Everyman Theatre opens its 2019/2020 season with “Proof,” the Pulitzer-prize winning play from David Auburn. First produced by the company in 2004, artistic director Vincent M. Lancisi described that production as one of the company’s earliest hits in his opening remarks. The current production’s fine cast does full justice to the quietly surprising play.
Auburn’s twisty story, full of small upsets and gasp-worthy revelations, is a bit of a spoiler trap. Suffice it to say that the story opens on a porch, on a birthday; Catherine’s (Cathy’s) birthday specifically, which she celebrates with her father, Robert. A famous and prolific mathematician, Robert makes it clear that he wants more for Catherine, and believes her to have prodigious talent in the mathematics field. The story tracks forward, as Catherine prepares for the funeral of her father, who we learn has died after a long battle with psychosis.
This production’s fine cast does full justice to the quietly surprising play.
An enigmatic character, Catherine gradually reveals herself through her interactions with others, the first being Hal, a mathematician and former advisee of Robert’s at his university in Chicago. Hal is easy and upbeat with a grieving Catherine, and just slightly condescending as he mansplains her father’s achievements.
Hal convinced that her father was capable of producing mathematical greatness, even during what we learn was a five-year illness, has been reviewing Robert’s journals in the hopes of finding some of his work. Catherine’s distrust of Hal’s motives is established in an early scene, made tensely exciting by her suspicion and the clear chemistry between the characters.
While Auburn’s story investigates some large questions, especially regarding the nature of genius, Daniel Ettinger’s set design reminds us that it’s also a domestic drama. The Middle-American house front is made cleverly transparent, allowing for ghostly figures to appear and disappear in the interior of the house, manifesting visually the story’s sense of mystery. Catherine’s love for the home is echoed through Martha Mountain’s warm lighting design.

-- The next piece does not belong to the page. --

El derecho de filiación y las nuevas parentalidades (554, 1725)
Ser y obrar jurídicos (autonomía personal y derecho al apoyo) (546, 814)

Catherine finds her residency in that house, and in Chicago, threatened with the arrival of her older sister, Claire, a whirlwind who comes in from New York City for their father’s funeral. Megan Anderson is perfectly cast as the anxiously well-meaning type-A (Anderson played Catherine in Everyman’s 2004 production). Claire immediately throws herself into the role of managing her younger sister, an opportunity that Catherine, who we learn has been their father’s caretaker for the duration of his illness, resists but does not outright reject. A study in opposites, their sisterly banter produces some of the best lines of the show, especially underlining Claire’s determined optimism. “It’s a funeral, but we don’t have to be completely grim about it,” she declares.
Auburn’s tightly plotted story metes out emotional and factual reveals at a perfect pace. A discovery regarding what could be a long-lost proof by Robert calls into question Catherine’s own abilities, made more fraught by the doubt, and perceived academic gate-keeping, on the part of Hal.
Katie Kleiger gives Catherine a grounded, somber energy. In a subtle performance, she communicates the many shades of a complex woman, at a complex time in her life. Jeremy Keith Hunter’s playful incarnation of Hal is a nicely pitched counterpoint to Catherine; his affectionate mugging for her enjoyment provide moments of levity and help set the stage for a fine romance.
Catherine’s scenes with her father, some of which flashback to his illness, are the emotional centerpieces of the show. Bruce Randolph Nelson is excellent as Robert, nicely embodying the fragile genius. His love for, and belief in, his younger daughter is moving: “Maybe you’ll pick up where I left off,” he tells her.
As might be expected of a play full of ellipses and double-backs, the story’s end is actually a beginning for Catherine. It’s a neat finish for the story and a great start for Everyman’s season.
Running Time: About 2 hours and 15 minutes, with one 15-minute intermission.